昴は領域展開で悟を取り込んだ時点で、彼が居たのを知っていたが、恵は悟の存在に気が付いていなかったのか、悟の登場に驚いていた。
「犬っころってなんだよ。昴さんだろ。」
悟が呼ぶ昴の呼び方に、よい印象を受けなかった恵が、少しムッとしたような顔で悟に言った。
「ご主人様の命令に忠実な奴って意味だよ。」
恵の頭を軽くポンと撫でながら、目隠しの悟は顔を昴に向けた。
「で?そのお前のご主人様は何をしてる?」
「…………。」
なるほど…。
散々椿のことを無視している割に、気になって自分に会いに来たのか。
……面倒くさ…この人。
「… 椿さんなら、五条家に行きましたよ。
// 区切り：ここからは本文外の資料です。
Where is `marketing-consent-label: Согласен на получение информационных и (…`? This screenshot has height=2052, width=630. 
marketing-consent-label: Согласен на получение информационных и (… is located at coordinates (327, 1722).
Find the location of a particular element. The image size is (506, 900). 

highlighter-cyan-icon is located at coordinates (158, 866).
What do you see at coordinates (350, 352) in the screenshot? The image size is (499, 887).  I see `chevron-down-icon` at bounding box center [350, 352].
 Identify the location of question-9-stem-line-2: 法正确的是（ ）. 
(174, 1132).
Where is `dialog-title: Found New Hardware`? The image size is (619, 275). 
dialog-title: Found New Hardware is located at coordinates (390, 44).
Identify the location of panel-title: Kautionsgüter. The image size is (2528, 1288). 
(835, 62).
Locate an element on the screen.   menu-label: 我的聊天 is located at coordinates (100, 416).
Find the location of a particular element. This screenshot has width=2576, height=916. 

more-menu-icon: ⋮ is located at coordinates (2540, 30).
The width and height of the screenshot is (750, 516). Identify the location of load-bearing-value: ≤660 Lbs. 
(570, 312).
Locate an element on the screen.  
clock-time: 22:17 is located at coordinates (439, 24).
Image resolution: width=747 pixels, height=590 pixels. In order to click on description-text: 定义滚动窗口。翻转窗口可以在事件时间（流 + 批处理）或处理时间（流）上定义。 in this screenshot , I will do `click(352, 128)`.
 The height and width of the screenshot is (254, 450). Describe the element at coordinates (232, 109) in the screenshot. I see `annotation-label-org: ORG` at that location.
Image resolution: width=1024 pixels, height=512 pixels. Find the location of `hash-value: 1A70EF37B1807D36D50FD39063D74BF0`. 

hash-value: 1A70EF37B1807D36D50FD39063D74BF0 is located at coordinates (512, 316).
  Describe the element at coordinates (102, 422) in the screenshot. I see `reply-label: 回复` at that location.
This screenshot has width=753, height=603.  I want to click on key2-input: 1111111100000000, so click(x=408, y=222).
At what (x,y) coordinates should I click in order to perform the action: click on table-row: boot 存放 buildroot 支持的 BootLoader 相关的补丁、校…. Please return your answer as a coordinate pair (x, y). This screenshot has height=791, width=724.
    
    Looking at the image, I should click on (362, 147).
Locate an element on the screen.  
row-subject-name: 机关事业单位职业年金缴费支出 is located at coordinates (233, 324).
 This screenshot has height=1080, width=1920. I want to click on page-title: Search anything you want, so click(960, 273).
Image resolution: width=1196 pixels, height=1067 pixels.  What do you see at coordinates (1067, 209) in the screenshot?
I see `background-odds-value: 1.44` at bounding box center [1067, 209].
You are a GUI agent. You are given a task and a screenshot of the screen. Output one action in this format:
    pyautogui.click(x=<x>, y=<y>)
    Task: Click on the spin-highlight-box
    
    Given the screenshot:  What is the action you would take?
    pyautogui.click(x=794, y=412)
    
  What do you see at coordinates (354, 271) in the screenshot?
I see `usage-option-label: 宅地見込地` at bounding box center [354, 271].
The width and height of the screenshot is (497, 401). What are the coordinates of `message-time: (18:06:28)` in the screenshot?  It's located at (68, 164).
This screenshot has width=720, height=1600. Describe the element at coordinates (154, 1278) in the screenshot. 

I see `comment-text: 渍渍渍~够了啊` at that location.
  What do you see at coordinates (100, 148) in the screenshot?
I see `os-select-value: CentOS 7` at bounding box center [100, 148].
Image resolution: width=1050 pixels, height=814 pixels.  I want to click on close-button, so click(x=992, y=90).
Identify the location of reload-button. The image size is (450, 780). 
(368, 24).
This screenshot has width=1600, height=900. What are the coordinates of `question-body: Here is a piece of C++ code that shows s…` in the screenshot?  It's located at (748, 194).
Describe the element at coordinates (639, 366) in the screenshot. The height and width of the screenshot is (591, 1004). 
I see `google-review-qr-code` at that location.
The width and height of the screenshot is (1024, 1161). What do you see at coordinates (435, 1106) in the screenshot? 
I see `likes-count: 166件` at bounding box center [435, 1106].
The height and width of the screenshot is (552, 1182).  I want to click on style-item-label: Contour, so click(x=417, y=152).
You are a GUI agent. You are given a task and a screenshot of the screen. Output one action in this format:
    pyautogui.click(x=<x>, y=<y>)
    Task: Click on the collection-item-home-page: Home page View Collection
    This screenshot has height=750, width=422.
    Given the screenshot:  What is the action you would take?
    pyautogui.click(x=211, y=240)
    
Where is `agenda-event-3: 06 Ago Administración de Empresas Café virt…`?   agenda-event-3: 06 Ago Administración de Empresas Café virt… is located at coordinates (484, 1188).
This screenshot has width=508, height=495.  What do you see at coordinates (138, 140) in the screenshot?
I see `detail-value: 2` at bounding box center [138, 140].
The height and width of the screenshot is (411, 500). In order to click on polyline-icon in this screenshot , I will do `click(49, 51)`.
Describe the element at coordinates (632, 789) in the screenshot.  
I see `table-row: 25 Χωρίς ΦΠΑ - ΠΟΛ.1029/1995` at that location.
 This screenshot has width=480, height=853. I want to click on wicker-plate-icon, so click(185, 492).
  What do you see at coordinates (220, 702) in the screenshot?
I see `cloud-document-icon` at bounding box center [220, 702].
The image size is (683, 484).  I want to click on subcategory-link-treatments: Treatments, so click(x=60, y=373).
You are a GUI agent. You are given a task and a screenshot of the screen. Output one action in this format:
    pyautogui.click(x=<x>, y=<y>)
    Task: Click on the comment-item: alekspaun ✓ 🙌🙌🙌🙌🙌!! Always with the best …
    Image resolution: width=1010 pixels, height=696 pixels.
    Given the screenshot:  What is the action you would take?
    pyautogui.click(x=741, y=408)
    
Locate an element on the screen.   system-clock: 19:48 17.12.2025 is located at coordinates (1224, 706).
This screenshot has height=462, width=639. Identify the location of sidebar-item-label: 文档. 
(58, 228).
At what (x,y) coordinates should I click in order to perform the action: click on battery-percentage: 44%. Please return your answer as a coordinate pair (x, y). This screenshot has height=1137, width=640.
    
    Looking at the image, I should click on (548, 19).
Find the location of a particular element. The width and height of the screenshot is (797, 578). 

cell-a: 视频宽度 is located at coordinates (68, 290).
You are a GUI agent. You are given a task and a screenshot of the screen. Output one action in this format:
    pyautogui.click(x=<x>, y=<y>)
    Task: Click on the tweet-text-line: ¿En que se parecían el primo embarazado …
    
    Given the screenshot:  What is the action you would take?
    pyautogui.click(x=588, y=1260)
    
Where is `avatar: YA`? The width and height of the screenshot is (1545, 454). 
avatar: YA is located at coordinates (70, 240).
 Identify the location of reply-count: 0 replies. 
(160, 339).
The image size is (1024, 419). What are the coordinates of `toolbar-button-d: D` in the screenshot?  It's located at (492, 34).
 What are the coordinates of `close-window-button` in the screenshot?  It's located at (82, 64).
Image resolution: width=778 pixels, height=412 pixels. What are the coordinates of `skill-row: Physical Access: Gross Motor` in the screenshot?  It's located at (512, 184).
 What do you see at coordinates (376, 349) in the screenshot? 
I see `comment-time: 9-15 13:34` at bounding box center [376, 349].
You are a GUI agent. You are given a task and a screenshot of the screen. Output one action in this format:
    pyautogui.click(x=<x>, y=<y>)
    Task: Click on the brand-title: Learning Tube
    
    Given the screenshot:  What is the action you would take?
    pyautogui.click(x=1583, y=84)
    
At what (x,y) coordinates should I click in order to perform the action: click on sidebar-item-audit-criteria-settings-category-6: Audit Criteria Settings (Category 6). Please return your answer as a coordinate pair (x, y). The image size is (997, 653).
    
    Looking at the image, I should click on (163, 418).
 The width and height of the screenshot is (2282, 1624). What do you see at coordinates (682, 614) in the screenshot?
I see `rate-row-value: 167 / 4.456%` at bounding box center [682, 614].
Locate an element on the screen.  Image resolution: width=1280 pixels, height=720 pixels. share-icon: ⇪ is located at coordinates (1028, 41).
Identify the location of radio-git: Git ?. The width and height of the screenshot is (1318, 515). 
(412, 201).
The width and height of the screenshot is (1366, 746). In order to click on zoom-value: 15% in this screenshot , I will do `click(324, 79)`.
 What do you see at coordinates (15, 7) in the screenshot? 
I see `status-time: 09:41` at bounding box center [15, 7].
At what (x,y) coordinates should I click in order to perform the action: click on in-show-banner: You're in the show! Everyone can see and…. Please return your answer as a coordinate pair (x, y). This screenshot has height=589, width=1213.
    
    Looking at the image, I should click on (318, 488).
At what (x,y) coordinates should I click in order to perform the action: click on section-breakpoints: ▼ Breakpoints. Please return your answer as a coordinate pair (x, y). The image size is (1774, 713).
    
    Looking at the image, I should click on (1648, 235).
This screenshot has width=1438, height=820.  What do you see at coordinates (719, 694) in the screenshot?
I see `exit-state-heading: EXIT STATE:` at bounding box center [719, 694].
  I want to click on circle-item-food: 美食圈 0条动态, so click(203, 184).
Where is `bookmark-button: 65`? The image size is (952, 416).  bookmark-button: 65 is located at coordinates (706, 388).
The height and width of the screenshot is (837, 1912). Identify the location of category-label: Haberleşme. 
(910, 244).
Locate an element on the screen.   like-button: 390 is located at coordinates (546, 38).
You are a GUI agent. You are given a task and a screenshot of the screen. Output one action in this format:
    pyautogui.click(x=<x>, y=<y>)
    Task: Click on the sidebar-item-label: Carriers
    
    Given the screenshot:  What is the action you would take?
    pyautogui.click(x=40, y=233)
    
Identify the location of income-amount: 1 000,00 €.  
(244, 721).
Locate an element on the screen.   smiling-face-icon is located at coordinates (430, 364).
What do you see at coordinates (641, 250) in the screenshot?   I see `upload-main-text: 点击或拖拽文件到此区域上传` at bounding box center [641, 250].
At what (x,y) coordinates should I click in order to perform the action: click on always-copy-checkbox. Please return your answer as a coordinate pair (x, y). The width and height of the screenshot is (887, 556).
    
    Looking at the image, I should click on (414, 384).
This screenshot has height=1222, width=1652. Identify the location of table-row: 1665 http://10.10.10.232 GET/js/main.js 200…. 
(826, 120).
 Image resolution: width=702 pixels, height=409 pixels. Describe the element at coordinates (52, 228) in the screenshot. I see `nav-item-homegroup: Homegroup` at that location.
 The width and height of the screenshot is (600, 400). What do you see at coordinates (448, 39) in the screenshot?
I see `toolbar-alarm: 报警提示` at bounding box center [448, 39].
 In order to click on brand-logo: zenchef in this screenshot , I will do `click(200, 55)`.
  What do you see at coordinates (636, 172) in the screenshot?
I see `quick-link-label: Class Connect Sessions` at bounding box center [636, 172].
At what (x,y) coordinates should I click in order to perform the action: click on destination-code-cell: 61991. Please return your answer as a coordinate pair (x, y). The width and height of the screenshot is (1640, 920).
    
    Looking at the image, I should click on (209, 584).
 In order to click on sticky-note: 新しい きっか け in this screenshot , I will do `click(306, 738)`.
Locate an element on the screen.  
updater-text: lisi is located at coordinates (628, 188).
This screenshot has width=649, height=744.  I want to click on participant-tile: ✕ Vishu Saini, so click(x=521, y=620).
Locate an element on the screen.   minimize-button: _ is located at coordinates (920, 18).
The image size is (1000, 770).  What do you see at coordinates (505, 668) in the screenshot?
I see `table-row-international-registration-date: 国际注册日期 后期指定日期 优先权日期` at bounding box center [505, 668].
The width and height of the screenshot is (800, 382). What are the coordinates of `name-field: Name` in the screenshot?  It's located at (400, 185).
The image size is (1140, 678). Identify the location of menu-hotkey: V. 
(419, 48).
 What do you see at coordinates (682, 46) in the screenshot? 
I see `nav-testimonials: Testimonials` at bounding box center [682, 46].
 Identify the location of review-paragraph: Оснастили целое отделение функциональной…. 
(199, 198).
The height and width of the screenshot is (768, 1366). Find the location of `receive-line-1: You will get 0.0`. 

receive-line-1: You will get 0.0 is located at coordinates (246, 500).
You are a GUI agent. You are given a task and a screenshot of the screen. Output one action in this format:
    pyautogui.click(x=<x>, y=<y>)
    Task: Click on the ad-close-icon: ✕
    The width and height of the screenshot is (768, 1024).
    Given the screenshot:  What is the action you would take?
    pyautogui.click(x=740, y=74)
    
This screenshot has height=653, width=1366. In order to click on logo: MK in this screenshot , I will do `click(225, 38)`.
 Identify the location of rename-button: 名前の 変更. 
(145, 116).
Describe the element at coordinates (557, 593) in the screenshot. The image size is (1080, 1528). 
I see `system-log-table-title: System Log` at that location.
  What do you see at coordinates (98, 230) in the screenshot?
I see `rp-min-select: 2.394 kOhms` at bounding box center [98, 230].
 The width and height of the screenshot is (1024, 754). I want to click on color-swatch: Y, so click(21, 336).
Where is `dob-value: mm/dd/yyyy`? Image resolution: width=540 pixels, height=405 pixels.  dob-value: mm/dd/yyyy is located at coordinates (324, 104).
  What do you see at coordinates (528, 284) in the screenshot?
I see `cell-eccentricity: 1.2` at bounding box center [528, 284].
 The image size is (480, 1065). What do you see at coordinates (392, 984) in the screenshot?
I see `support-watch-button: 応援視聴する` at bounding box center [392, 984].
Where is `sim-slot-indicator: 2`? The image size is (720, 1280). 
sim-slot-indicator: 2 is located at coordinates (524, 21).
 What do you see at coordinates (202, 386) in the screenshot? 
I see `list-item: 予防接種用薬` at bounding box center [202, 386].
」
「……五条家?」
五条家と聞いて悟は、鼻で笑うように短く息を吐いた。
「相変わらずワンパターンだな。僕を無視して本家に直談判ね。」
ーいや、無視してたのはあんただから。
突っ込んでいいのだろうか。
どうやらこの男は、もっと椿が彼に縋らないと気が済まないらしい。